One only needs to understand general machine learning concepts. They can be found in this article.

Why is imbalance an issue?

Data fuels machine learning algorithms. In the absence of a good quality dataset, even the best of algorithms struggles to produce good results. An imbalanced dataset is defined by great differences in the distribution of the classes in the dataset.

This means that a dataset is biased towards a class in the dataset. If the dataset is biased towards one class, an algorithm trained on the same data will be biased towards the same class.

The model learns more from biased examples as opposed to the examples in the minority class.

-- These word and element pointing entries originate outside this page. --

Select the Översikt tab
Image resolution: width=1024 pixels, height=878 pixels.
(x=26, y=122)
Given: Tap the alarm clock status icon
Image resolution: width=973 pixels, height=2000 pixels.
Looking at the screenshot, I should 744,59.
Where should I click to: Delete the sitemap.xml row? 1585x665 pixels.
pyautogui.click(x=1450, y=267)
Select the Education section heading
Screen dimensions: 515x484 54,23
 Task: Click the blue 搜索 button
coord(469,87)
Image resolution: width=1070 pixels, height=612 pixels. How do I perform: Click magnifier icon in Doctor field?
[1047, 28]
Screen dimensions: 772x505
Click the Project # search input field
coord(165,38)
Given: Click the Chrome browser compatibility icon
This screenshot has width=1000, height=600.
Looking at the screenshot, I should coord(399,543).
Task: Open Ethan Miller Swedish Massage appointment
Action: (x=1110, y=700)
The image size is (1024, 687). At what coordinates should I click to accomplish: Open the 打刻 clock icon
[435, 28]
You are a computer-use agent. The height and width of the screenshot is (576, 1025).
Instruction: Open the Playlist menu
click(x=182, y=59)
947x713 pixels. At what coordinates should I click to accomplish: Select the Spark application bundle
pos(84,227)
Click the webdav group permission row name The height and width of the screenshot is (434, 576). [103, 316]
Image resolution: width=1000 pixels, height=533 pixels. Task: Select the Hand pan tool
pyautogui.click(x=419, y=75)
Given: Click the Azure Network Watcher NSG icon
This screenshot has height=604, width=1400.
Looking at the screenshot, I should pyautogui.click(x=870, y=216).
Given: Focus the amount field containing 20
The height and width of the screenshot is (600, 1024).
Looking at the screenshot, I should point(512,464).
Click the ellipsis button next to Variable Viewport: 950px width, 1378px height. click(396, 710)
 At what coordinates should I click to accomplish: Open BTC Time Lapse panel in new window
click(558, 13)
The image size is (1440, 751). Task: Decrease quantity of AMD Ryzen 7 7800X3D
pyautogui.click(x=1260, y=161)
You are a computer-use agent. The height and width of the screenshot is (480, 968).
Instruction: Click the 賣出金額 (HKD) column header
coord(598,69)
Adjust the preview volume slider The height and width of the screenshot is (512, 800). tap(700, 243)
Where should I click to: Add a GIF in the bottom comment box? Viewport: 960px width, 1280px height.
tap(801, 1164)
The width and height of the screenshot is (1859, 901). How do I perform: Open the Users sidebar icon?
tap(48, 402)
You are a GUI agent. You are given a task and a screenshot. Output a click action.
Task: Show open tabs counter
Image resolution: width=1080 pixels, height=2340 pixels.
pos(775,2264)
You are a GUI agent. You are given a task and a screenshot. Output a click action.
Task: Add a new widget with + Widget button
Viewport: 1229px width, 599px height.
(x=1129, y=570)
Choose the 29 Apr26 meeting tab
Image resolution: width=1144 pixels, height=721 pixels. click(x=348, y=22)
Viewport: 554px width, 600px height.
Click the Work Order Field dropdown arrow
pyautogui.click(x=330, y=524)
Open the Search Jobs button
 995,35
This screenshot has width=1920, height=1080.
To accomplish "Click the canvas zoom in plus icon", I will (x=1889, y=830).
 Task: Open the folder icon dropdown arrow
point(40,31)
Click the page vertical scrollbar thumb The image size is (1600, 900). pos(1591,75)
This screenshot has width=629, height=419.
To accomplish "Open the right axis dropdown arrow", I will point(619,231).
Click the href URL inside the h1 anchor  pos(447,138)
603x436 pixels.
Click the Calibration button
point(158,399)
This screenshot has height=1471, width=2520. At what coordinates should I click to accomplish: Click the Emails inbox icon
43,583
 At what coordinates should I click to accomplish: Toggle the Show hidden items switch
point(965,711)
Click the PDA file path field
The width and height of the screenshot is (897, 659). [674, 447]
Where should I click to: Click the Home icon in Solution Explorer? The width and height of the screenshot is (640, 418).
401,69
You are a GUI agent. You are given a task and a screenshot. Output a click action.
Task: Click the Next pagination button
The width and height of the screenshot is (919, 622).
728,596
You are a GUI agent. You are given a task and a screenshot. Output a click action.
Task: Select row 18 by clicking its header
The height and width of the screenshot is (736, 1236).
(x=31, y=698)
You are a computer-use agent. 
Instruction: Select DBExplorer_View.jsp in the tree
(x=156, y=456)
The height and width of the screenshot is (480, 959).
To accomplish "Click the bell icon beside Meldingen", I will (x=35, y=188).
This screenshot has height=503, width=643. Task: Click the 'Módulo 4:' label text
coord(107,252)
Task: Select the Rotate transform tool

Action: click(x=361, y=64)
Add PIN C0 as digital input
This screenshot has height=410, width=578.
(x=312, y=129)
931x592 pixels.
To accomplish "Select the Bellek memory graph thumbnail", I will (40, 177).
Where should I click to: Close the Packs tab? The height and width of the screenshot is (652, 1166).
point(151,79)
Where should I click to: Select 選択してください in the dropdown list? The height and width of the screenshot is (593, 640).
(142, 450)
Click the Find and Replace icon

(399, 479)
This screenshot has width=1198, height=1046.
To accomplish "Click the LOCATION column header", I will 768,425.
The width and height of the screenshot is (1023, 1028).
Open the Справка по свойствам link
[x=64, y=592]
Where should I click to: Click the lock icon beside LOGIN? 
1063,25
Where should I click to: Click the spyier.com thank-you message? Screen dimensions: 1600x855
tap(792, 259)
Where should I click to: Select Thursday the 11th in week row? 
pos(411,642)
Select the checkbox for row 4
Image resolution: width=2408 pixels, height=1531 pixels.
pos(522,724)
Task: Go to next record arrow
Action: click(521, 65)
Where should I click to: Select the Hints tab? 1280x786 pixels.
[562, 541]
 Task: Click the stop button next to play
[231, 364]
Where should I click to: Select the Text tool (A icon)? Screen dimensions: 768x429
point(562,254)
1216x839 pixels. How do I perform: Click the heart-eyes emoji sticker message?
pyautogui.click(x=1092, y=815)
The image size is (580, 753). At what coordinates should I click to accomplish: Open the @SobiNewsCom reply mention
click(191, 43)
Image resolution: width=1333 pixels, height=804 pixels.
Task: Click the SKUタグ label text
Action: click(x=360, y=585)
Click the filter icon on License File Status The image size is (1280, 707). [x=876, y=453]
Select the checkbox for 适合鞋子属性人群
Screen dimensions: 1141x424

One might end up with a scenario where a model assumes that any data you feed it belongs to the majority class.

This, as a result, makes a model seem naïve in its predictions, regardless of achieving high accuracy scores.

Balanced and imbalanced datasets

A balanced dataset refers to a dataset whose distribution of labels is approximately equal. Labels in this context refer to a class associated with each data point.

For example, consider a dataset with two classes; male and female. If approximately half the distribution represents the male class and the other half represents the female class, we say the dataset is balanced.

The distribution of an imbalanced dataset is characterized by very high differences between the classes involved. Taking the example above of male and female classes, an imbalanced dataset may have a very high difference between the two classes.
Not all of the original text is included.